The second objective of this thesis was to elucidate the role of Antarctic hexactinellid sponges as habitat on different scales beyond the direct macroscopic associations. Therefore, I investigated them from a microscopical perspective and from a top predator’s perspective. It is well known that sponges can host a variety of symbiotic microorganisms in their tissue. The sponge-associated microbial communities are species-specific and tightly coupled with their host regarding metabolic processes, chemical defense, and health. However, the microbial associations of Antarctic hexactinellids have barely been investigated before. Even less explored is the relevance of hexactinellid sponges for pelagic megafauna like seals or other top predators, despite descriptions of various fish species using them as habitat and nursery ground.
In order to describe the microbiomes of Antarctic hexactinellids and to compare them to those of Antarctic demosponges and deep-sea sponges from other regions, I have sampled deep-water hexactinellid and demosponge specimens for inclusion in two studies. Their microbial communities were analyzed by 16S rRNA gene sequencing and generation of amplicon sequence variants (ASVs). In addition, histological and ultrastructural analyses were conducted for several sponges. Manuscript II provides a detailed description of the microbiomes of Antarctic hexactinellids and demosponges in relation to sponge histology. All sponges were characterized as low microbial abundance sponges, but the denser the sponge tissue, the higher was the number of hosted microbes. Furthermore, the microbial community composition in hexactinellids and demosponges was significantly different. Although the hexactinellids showed a lower microbial richness than the demosponges, their microbiome comprised a higher percentage of class-specific ASVs. Manuscript III integrates these findings into a global analysis of deep-water sponge microbiomes. It shows that hexactinellid sponges in general have a characteristic microbiome distinct from that of demosponges. Compared to sponges from other regions, the Antarctic hexactinellids were among the species with the lowest microbial richness. Taken together, both studies show that Antarctic hexactinellid sponges host unique microbial communities.

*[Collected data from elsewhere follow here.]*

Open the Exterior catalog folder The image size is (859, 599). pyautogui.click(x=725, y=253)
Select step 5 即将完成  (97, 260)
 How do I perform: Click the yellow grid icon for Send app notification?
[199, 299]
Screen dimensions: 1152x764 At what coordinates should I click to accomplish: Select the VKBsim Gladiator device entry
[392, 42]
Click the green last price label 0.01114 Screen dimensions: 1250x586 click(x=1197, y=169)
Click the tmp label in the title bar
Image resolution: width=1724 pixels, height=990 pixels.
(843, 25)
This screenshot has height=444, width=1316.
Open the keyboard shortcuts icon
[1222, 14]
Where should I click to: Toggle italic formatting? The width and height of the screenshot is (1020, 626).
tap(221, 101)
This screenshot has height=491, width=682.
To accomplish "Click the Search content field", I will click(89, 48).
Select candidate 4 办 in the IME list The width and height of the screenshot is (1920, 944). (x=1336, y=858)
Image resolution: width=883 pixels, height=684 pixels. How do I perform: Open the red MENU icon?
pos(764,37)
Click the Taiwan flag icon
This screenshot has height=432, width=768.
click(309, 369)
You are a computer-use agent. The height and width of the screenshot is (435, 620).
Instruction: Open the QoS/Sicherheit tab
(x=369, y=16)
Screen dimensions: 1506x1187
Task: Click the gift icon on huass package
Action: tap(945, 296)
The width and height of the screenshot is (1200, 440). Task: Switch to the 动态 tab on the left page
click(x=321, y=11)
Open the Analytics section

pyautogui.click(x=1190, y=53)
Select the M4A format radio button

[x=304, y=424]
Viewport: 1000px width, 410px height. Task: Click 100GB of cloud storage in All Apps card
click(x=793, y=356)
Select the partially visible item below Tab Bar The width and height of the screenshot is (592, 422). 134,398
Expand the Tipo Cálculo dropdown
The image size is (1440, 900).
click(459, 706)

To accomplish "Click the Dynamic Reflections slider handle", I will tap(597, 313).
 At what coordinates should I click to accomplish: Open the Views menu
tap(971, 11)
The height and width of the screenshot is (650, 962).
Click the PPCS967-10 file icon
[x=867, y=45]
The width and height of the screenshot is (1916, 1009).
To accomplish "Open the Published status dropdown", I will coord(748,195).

Scaling up to a wider ecosystem context, Manuscript IV describes a previously unknown interaction of Weddell seals with Antarctic hexactinellid sponges. In a study on the foraging behavior of female Weddell seals during lactation period using animal-borne video recorders, several seals were found to investigate the cavities of large hexactinellid sponges, presumably searching for prey. This behavior was observed for the first time and it is currently unknown how widespread it is. All sponges in the videos were identified as Rossella cf. racovitzae, but other hexactinellid species may likewise serve as foraging ground for seals.
Overall, this thesis shows that the role of Antarctic hexactinellid sponges as habitat extends beyond the well-described associations of benthic fauna and that their relations with other organisms are more complex and diverse than previously recognized. They also host specific microbial communities and are relevant as foraging habitat for Antarctic top predators. Both aspects require further dedicated research to elucidate their ecological implications. As demonstrated in this thesis, changing perspectives may help to further broaden our understanding of the various roles of hexactinellid sponges in Antarctic marine ecosystems.